Now, I'm not a chemist or anything, but that sounds like pure magic. And not necessarily in a good way. First of all, it sounds like pure magic, almost like a strange sideshow at a David Copperfield performance. However, the technology does have the support of Britain's Institution of Mechanical Engineers and nearly $2 million in funding from anonymous philanthropists who want to save the world with clean energy. In fact, the institution's officials said that the process was "truly groundbreaking … too good to be true but it is true." Not having seen a video of the process producing fuel or of the synthetic gasoline powering an automobile, we'll have to give them the benefit of the doubt that this process does indeed work.

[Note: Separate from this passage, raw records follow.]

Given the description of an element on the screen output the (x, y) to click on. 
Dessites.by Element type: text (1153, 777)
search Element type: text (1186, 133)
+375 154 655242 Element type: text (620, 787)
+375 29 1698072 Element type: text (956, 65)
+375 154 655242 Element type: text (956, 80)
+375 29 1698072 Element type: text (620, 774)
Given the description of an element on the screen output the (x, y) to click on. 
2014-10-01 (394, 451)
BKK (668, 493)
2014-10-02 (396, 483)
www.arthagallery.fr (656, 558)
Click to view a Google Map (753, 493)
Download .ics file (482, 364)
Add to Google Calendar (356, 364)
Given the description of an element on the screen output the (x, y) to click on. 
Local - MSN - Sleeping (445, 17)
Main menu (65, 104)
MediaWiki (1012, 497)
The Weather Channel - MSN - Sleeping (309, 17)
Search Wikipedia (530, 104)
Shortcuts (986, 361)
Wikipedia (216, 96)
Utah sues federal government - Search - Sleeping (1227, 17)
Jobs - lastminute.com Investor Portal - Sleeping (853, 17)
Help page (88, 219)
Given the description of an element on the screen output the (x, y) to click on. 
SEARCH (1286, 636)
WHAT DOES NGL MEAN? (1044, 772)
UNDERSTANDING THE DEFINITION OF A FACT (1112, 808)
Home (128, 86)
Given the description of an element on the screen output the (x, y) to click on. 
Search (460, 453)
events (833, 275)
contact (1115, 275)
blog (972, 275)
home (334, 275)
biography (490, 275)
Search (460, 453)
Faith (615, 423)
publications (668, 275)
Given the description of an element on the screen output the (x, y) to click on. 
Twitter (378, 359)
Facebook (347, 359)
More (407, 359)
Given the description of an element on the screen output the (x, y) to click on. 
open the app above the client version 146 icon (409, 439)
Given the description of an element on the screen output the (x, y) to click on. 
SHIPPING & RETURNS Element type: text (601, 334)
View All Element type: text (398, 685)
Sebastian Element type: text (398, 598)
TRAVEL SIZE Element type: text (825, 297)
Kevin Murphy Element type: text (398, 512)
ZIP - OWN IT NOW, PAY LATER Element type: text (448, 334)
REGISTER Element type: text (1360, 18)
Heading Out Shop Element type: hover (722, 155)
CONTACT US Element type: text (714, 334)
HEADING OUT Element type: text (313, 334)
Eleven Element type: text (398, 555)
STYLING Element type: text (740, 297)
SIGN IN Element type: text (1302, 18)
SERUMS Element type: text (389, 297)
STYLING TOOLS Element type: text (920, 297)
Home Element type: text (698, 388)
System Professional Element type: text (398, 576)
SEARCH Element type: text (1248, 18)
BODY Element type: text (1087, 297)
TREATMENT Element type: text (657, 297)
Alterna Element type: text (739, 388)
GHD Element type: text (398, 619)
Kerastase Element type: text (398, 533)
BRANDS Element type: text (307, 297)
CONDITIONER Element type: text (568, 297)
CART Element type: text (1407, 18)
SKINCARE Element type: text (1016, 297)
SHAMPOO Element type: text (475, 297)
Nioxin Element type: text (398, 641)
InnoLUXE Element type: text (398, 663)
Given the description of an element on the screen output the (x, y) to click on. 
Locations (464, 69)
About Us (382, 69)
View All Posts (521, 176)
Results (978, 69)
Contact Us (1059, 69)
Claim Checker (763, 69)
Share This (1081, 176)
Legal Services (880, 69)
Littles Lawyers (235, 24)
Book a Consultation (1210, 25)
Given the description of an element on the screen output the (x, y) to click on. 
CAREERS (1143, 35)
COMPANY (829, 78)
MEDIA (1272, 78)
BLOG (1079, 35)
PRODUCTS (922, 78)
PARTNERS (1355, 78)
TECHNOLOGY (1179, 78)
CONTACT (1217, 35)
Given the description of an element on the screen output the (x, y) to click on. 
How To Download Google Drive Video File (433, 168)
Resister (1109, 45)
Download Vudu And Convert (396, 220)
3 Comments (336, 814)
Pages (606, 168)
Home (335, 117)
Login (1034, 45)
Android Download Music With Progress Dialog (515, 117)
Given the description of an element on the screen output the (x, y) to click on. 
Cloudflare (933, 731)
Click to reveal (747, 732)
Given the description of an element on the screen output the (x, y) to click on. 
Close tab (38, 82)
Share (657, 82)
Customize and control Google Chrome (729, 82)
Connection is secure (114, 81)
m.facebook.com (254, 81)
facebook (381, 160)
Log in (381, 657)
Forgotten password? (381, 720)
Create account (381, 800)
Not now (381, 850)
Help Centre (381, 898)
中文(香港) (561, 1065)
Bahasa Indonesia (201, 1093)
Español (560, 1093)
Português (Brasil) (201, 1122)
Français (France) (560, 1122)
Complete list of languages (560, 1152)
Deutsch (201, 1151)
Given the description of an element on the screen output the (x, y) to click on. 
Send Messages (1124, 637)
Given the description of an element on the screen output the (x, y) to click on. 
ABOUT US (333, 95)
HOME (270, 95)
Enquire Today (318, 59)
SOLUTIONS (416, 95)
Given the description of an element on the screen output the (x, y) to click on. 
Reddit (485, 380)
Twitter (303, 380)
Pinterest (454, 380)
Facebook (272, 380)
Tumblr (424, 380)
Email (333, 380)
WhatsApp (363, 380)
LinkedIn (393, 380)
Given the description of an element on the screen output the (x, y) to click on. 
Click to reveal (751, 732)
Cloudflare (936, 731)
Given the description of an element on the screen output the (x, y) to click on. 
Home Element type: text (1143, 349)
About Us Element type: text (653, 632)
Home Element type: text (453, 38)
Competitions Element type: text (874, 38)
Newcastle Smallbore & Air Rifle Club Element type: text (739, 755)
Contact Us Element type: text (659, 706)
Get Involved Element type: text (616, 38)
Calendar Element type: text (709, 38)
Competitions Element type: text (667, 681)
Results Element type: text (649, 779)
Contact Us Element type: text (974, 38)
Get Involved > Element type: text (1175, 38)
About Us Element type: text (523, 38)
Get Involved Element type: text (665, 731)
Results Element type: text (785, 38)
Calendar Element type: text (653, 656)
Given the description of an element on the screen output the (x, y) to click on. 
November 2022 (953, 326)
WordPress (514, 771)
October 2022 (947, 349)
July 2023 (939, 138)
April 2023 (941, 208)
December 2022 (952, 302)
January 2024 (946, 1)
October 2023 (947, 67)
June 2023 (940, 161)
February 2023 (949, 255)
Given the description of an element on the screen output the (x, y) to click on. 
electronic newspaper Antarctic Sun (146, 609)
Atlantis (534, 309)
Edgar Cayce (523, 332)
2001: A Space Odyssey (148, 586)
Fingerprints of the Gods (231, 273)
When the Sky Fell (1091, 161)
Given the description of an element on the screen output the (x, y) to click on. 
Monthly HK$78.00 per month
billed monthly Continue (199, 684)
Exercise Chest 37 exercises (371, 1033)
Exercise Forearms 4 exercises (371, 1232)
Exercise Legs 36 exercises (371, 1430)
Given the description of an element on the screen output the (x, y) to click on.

Second, if it's so simple to turn air and water into a combustible liquid that can power all of our machines without producing a bunch of dreadful greenhouse gases, why haven't we been doing this for years?! There are a couple of reasons. Number one, we have to take the engineers' word when they say that this really is a breakthrough, a totally new process that nobody's figured out before. Crazier breakthroughs have happened. Also, like a lot of awesome new things, this process is very expensive and time-consuming. The team says they they've produced five liters of this magic gas over the course of the past three months at a small refinery in England's far north. In the next 15 years, they hope to have streamlined the process enough to operate a big refinery capable of producing a ton of this stuff every day. The key to making that process efficient is coming up with a better way to capture carbon dioxide from the air, which is currently not considered commercially valuable at a cost of around $600 per ton. That challenge sounds easy compared to converting fresh air into gasoline, though.

Regardless of the challenges, these engineers seems truly excited about this new process and optimistic about its chance of covering some of our energy needs. And like Professor Klaus Lackner of Columbia University pointed out in an interview with London's Independent, technology is always difficult and expensive at first. "I bought my first CD in the 1980s and it cost $20 but now you can make one for less than 10 cents," he said. "The cost of a light bulb has fallen 7,000-fold during the past century." So we're not supposed to be skeptical about the new air-to-gas miracle, because people were once skeptical about the CD? Whatever you say, professor. Please upload YouTube proof, pronto.